Warum und mit wem Polizeibeamte als Schlichter bei alltäglichen Streitigkeiten immer größere Probleme bekommen.

Wuppertal. 30 Anwohner gegen 30 Polizeibeamte: Der Abend des 26.Februar auf der Wiesenstraße in der Elberfelder Nordstadt sorgt weiter für Diskussionsstoff - auch polizeiintern. Wie berichtet, war an jenem Donnerstagabend aus einem Familienstreit zwischen Vater (42) und Sohn(17) eine handfeste Massenschlägerei auf offener Straße geworden. Die Bilanz: sieben Festnahmen und vier Verletzte, drei davon aus den Reihen der Polizei.

Eine Eskalation die laut Georg Schulz, kommissarischer Leiter der Kreispolizeibehörde, immer noch die Ausnahme ist. Doch der 54-Jährige bestätigt: "Die Situation wird immer schwieriger." Fakt ist: Das Aggressions- und Gewaltpotenzial "auf der Straße" nimmt seit Jahren stetig zu. Das ist statistisch belegt. Im bergischen Städtedreieck holt im Schnitt ein Bürger einmal pro Tag zu einem Faustschlag gegen einen Polizeibeamten aus. Schulz beschönigt nichts: "Widerstandshandlungen sind an der Tagesordnung. Man muss sich das ganz klar vor Augen führen: Da werden Beamte in Uniform tätlich angegriffen."

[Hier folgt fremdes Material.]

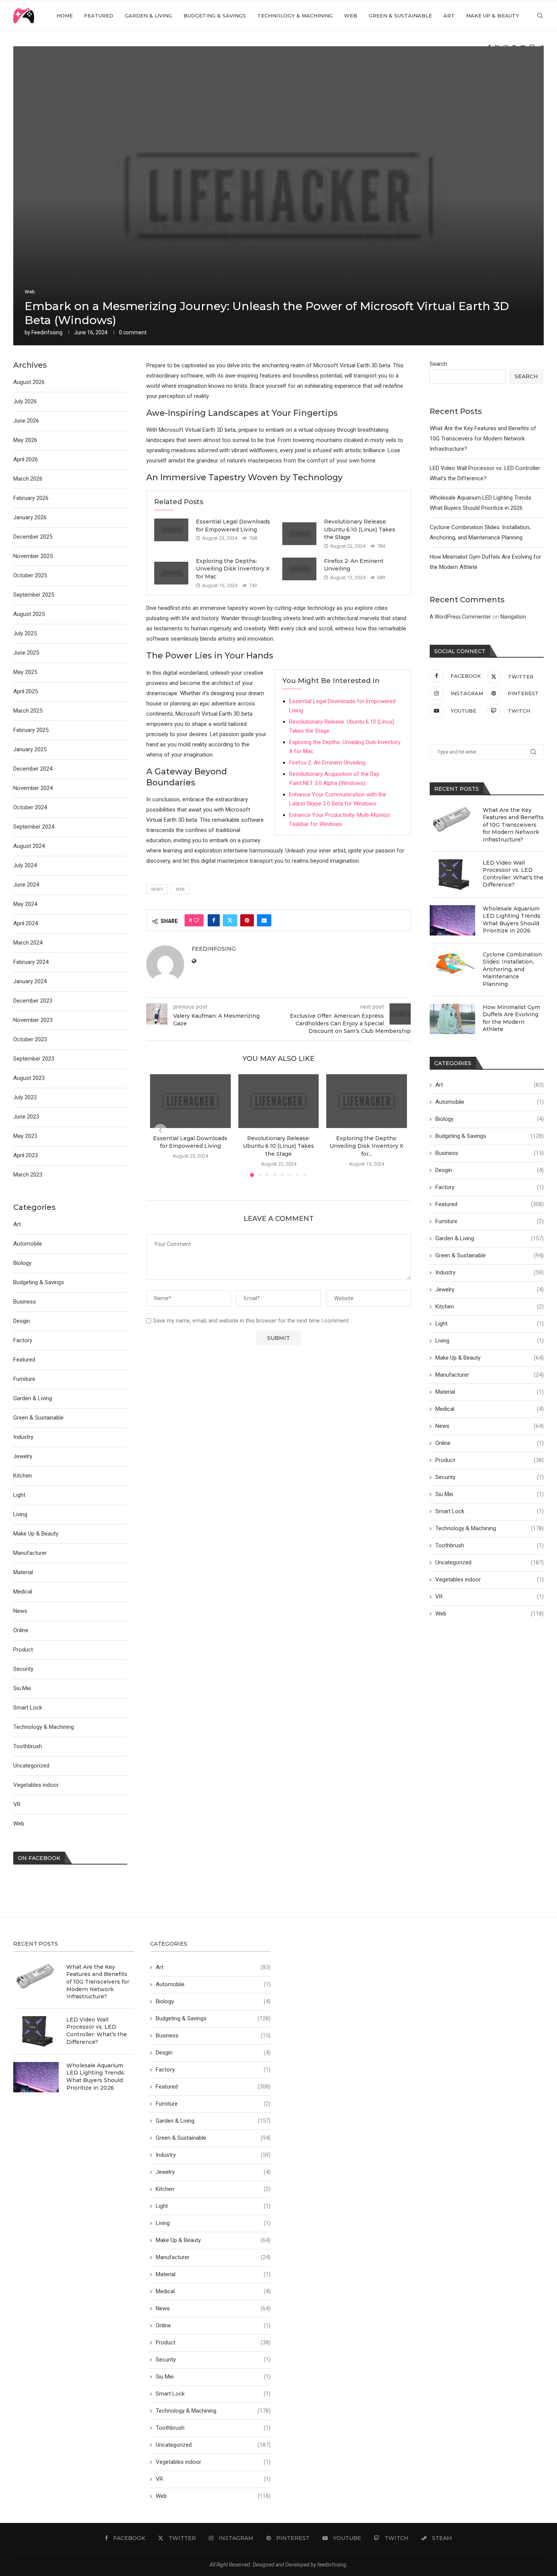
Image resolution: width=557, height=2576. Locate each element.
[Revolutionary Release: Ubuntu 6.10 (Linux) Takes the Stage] (299, 533)
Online (489, 1443)
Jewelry (489, 1289)
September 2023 (33, 1058)
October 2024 (30, 807)
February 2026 (31, 498)
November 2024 (33, 788)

Es gibt alte Erklärungsmuster, die Angriffe gegen Polizisten erklären. Natürlich handelt es sich bei den Tätern zumeist um junge Männer. Schulz: "Da ist ganz viel halbstarkes und hormongesteuertes Gehabe dabei." Und: Mehr als 40 Prozent aller von Jugendlichen und Heranwachsenden begangenen Körperverletzungen geschehen unter dem Einfluss von Alkohol.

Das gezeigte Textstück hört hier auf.